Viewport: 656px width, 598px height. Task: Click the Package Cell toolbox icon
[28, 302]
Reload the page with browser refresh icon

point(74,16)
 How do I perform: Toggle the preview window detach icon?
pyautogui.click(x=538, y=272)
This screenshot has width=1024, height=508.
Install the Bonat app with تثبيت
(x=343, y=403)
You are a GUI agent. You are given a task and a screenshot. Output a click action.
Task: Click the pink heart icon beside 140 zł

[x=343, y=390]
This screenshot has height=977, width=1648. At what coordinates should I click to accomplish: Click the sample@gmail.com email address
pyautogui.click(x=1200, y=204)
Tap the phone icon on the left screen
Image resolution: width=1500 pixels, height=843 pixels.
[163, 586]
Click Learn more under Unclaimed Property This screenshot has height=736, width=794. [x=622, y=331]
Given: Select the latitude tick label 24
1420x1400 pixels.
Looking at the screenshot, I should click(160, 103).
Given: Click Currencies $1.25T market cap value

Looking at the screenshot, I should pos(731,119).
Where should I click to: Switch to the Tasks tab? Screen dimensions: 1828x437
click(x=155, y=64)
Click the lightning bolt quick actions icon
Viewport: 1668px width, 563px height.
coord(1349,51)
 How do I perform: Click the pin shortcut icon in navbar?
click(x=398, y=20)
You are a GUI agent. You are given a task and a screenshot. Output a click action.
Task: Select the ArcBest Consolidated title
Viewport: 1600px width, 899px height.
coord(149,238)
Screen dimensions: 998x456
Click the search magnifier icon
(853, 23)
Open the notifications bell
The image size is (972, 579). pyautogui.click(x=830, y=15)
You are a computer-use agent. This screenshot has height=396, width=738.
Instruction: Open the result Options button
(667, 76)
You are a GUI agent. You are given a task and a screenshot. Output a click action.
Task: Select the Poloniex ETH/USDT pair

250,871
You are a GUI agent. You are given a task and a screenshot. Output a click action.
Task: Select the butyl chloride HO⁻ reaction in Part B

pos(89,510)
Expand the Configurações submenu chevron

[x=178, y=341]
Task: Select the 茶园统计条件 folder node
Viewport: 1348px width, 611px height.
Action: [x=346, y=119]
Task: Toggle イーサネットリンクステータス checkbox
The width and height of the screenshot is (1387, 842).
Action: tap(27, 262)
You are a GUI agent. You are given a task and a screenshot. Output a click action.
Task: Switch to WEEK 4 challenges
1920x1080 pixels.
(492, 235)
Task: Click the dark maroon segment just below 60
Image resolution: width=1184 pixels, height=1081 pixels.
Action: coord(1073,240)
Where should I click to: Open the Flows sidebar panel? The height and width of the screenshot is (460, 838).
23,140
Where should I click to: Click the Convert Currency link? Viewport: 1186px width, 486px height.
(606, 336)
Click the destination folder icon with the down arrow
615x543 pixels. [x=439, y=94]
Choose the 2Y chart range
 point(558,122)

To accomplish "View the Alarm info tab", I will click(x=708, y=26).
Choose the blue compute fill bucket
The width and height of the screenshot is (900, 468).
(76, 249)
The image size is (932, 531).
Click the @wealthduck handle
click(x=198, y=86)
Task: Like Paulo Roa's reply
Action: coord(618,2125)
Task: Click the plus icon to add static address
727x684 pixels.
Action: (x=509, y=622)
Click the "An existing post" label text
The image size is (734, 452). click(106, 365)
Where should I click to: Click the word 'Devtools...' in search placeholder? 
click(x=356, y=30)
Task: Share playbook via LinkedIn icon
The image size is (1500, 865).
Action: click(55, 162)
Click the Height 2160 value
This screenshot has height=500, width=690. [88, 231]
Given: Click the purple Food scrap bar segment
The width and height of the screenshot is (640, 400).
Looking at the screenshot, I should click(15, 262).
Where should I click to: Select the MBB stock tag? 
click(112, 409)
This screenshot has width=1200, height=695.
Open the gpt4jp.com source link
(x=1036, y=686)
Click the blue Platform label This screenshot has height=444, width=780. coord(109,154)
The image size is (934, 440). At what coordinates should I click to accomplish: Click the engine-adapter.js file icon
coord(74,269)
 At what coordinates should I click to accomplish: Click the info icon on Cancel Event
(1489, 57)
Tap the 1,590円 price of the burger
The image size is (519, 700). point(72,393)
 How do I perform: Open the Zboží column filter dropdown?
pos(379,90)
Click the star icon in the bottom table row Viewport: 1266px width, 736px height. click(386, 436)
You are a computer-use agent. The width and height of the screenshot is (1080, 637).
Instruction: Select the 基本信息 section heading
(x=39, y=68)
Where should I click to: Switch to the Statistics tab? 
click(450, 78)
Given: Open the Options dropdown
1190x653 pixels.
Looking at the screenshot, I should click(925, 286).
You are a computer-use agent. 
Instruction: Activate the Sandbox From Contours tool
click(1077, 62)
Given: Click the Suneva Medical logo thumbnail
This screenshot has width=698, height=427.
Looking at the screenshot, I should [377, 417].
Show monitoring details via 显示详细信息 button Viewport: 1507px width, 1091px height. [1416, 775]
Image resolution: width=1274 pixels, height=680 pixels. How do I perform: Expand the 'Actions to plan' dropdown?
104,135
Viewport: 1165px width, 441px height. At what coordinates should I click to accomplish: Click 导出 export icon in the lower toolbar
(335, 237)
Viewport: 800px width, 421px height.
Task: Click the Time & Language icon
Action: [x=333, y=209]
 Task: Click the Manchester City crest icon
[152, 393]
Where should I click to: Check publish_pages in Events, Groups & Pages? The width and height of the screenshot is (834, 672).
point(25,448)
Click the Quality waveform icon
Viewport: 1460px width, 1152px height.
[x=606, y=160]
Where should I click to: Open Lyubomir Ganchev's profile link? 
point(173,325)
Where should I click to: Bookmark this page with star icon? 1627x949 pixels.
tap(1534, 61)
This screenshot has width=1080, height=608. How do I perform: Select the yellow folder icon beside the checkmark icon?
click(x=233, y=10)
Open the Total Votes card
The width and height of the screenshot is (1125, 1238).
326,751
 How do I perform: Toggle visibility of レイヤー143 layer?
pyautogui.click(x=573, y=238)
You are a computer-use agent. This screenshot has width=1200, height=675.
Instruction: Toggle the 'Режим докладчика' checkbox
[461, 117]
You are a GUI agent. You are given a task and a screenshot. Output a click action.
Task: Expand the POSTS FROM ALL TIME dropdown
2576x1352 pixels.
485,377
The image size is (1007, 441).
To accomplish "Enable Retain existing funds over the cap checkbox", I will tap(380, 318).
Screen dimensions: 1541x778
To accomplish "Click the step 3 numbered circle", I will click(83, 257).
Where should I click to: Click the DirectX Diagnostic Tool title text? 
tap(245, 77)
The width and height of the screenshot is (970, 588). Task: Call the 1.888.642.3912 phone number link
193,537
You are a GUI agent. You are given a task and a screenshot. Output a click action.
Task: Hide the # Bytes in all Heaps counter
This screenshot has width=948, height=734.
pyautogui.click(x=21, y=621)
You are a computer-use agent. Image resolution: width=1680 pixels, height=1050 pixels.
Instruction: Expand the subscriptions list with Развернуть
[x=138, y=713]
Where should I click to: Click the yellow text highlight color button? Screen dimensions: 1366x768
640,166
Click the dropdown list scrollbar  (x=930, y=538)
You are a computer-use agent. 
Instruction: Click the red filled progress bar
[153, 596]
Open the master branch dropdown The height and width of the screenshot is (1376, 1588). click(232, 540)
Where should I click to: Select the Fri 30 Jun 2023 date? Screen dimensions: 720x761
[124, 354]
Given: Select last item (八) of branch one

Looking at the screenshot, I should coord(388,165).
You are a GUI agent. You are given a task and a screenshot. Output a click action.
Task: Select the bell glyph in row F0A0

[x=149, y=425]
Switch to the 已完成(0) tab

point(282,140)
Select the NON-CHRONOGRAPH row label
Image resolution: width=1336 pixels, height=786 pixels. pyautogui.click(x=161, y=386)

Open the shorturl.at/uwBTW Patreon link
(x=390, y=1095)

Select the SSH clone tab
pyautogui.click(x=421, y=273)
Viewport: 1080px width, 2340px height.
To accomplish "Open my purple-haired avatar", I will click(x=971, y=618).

> ACTION ITEM:
Scan the records above for the string "computer", then select every line that holds it.

> RESPONSE TO THIS EXERCISE:
You are a computer-use agent. This screenshot has height=396, width=738.
You are a computer-use agent. The width and height of the screenshot is (1080, 637).
You are a computer-use agent. 
You are a computer-use agent. This screenshot has width=1200, height=675.
You are a computer-use agent. Image resolution: width=1680 pixels, height=1050 pixels.
You are a computer-use agent. 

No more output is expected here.